==== Texte proposé

Le narcissisme et la modernité

by Enrico GIRMENIA (Psychologue clinique, Roma)

A paper presented at the 2007 International Conference, Bordeaux, France. Please do not reproduce or quote without the consent of the author.

Bonjour

Je vous parlerai du travail que je viens de dédier à l’analyse des rapports qui existent entre l’apparition des névroses et les transformations sociales et culturelles intervenues dans le monde moderne.

La révolution moderne, c’est-à-dire la société de consommation et les libertés individuelles, a favorisé l’apparition de nouveaux modèles de personnalité caractérisés par la labilité des liens interpersonnels et de la superficialité de la vie émotive

La crise des grandes agences du consensus organisé   (notamment dans le domaine religieux et dans les idéaux) a favorisé la diffusion du vide existentiel et la difficulté de donner un sens à sa propre expérience humaine. Le narcissisme, qui a pratiquement entièrement substitué les vieilles névroses symptomatiques, apparaît comme une modalité caractérielle arrivée sur la scène clinique à une époque relativement récente et favorisée dans sa diffusion par la volonté de l’homme de faire face aux tensions et aux anxiétés de la vie moderne.

Tous les psychiatres sont aujourd’hui d’accord sur le fait que ce sont des syndromes autrefois méconnus ou peu fréquents qui prévalent, et souvent ces pathologies se présentent avec des caractères de désorientation existentielle.

La répression de la “libido” (mot utilisé par Freud pour désigner la composante de l’homme liée aux instincts) ne semble plus être à la base de l’apparition des névroses. Au contraire, aujourd’hui, nous assistons de plus en plus à l’apparition de symptomatologies qui montrent une sensation personnelle de vide et de malaise à laquelle vient s’associer la sensation de ne pas savoir donner un sens à la propre existence. La pathologie des signifiés, du sens de la vie, semble dominer la scène clinique de notre présent.

========
==== Données fournies

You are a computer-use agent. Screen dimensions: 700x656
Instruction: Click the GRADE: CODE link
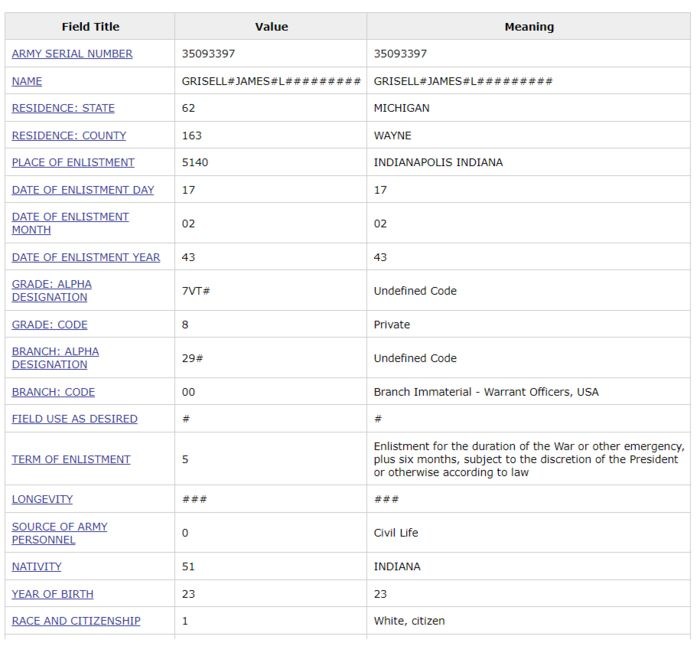coord(50,325)
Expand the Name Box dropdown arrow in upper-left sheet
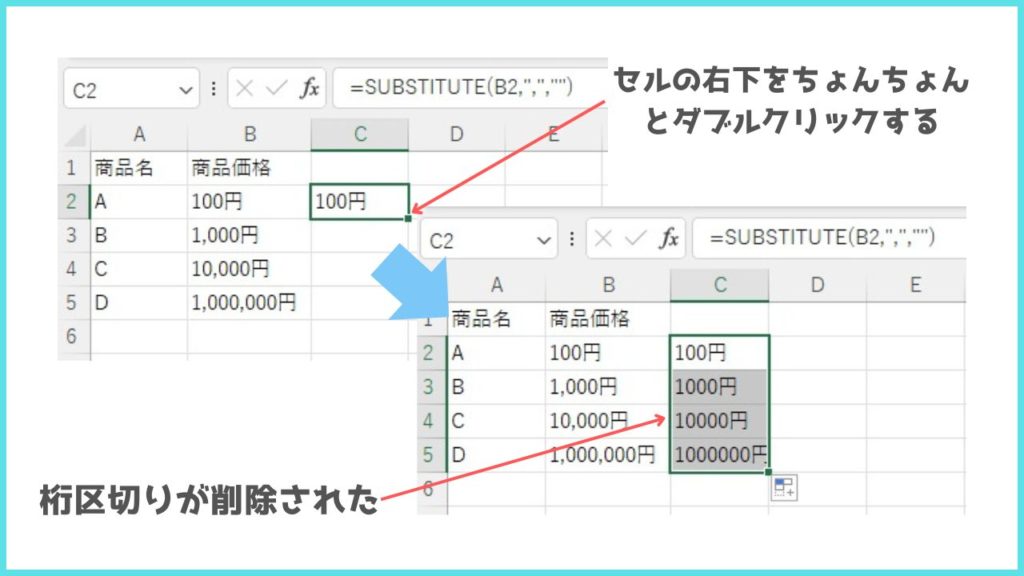 coord(185,90)
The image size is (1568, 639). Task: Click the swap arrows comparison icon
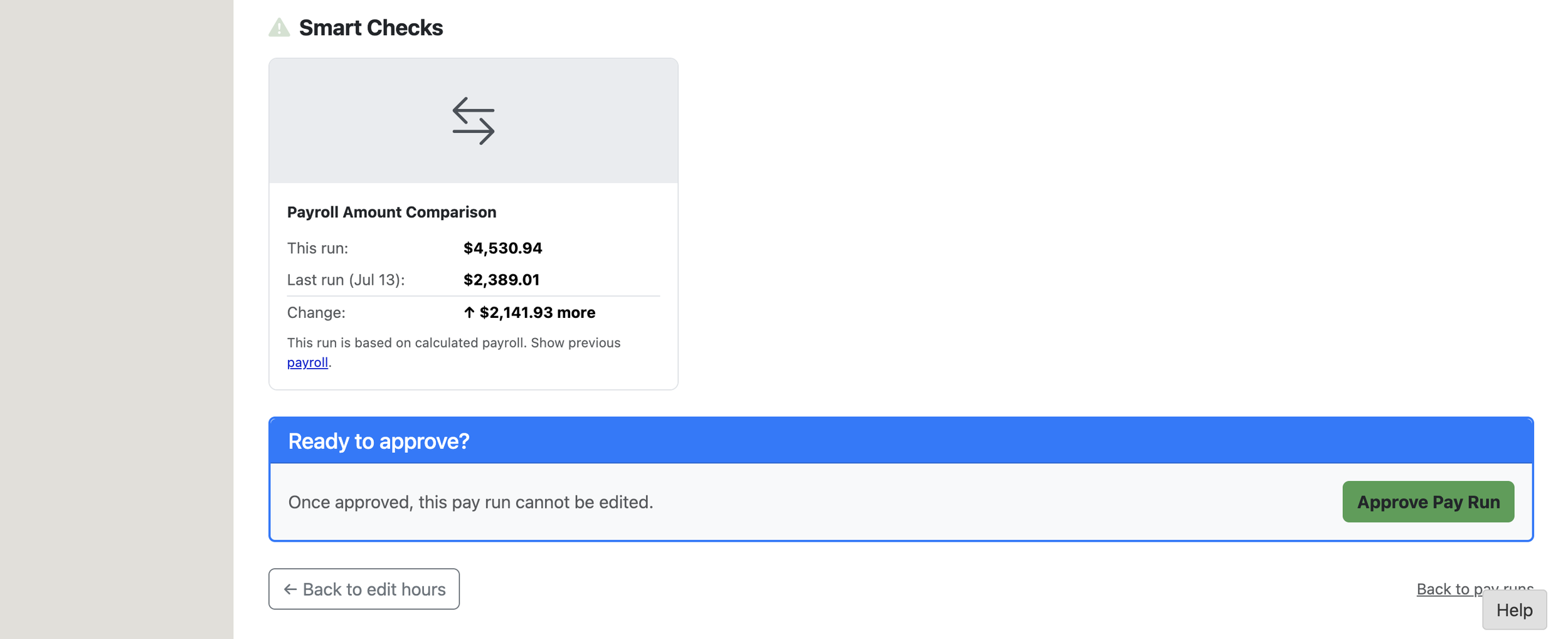coord(474,120)
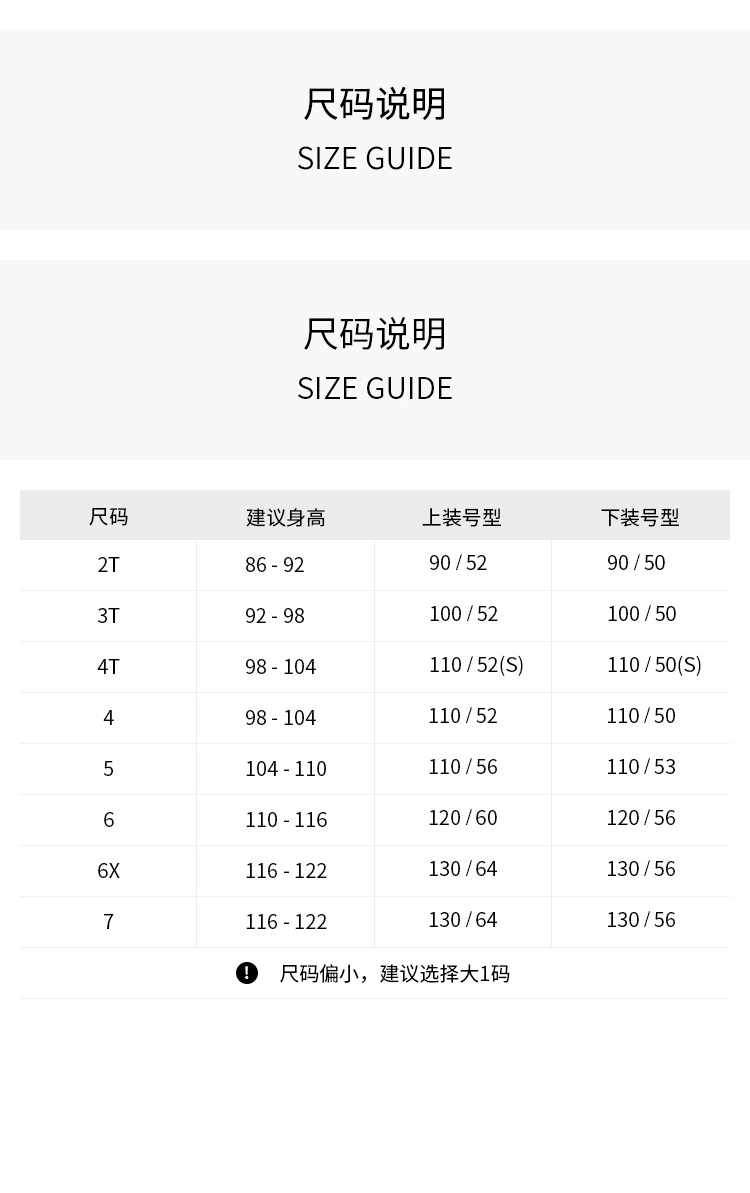Click the 下装号型 column header
750x1193 pixels.
tap(640, 517)
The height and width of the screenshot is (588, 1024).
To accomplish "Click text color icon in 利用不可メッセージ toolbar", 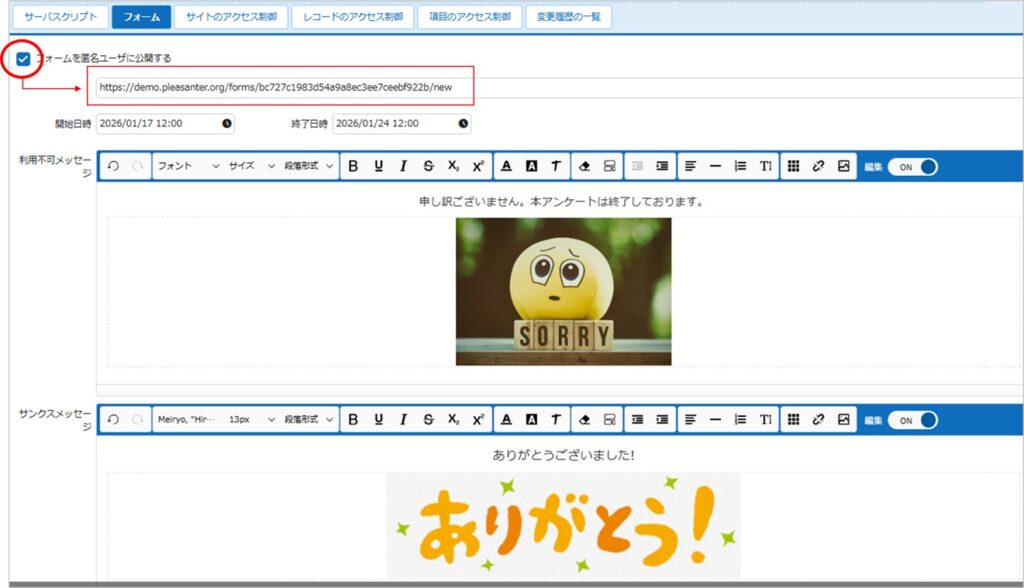I will [x=506, y=166].
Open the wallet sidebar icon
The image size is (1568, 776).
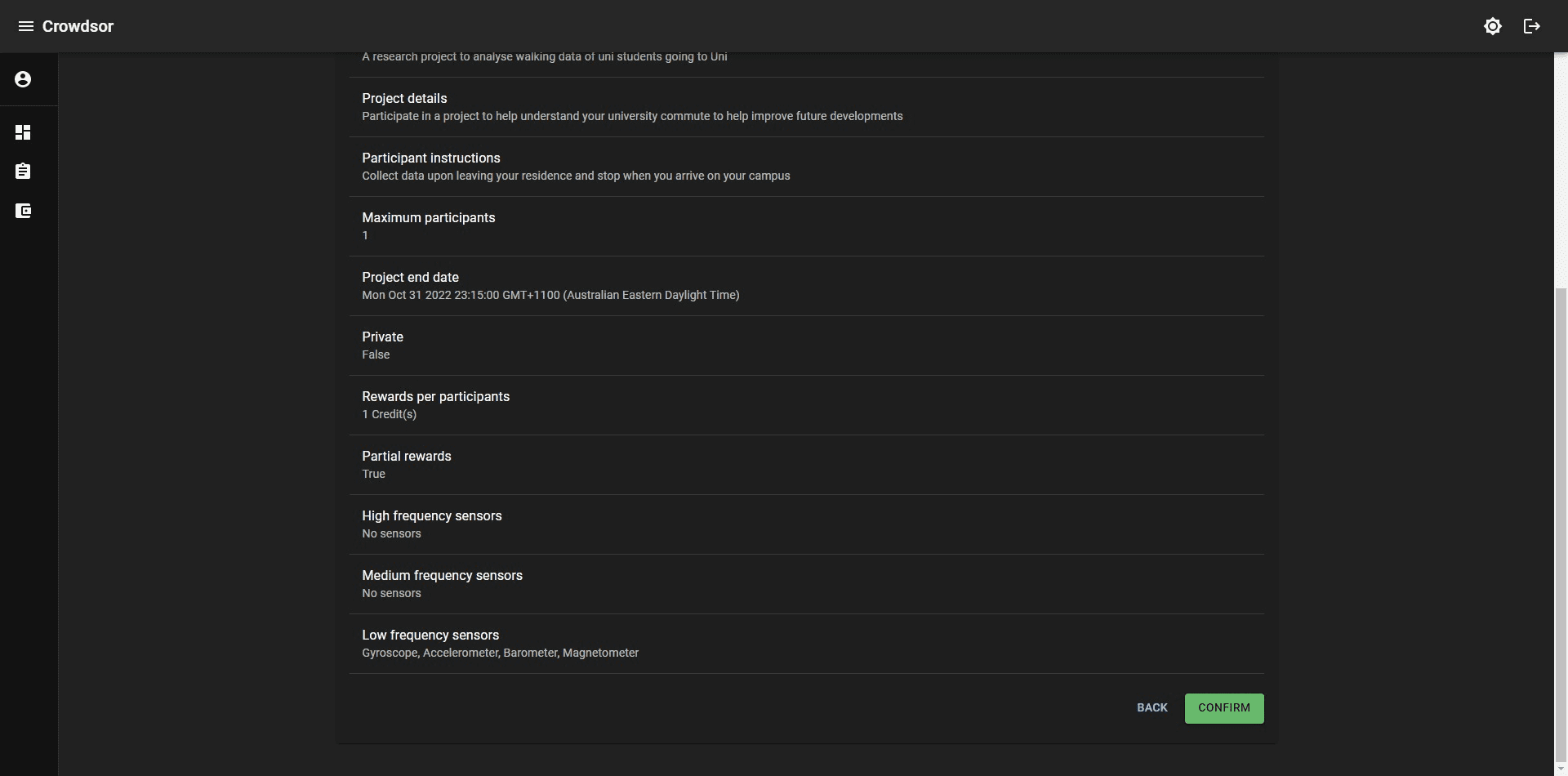[23, 211]
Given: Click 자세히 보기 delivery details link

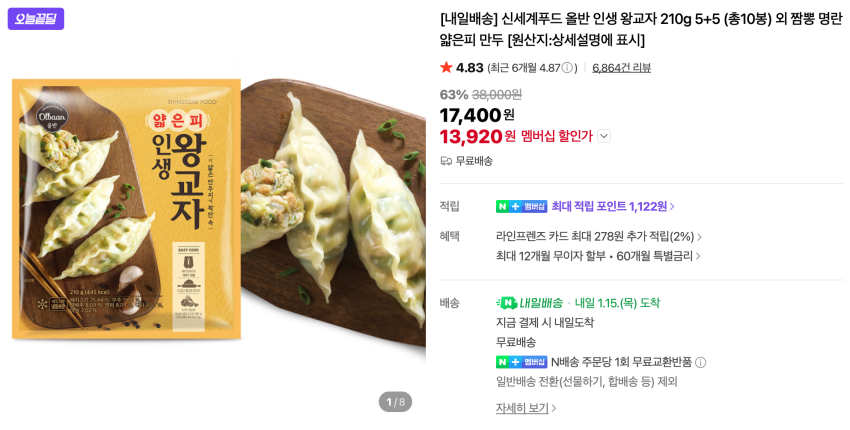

========

**Énoncé de l'exercice**. Citez mot pour mot le passage du texte sur le narcissisme et la modernité qui va de « by Enrico GIRMENIA » jusqu'à « of the author. ».

**Corrigé de l'exercice**.
by Enrico GIRMENIA (Psychologue clinique, Roma)

A paper presented at the 2007 International Conference, Bordeaux, France. Please do not reproduce or quote without the consent of the author.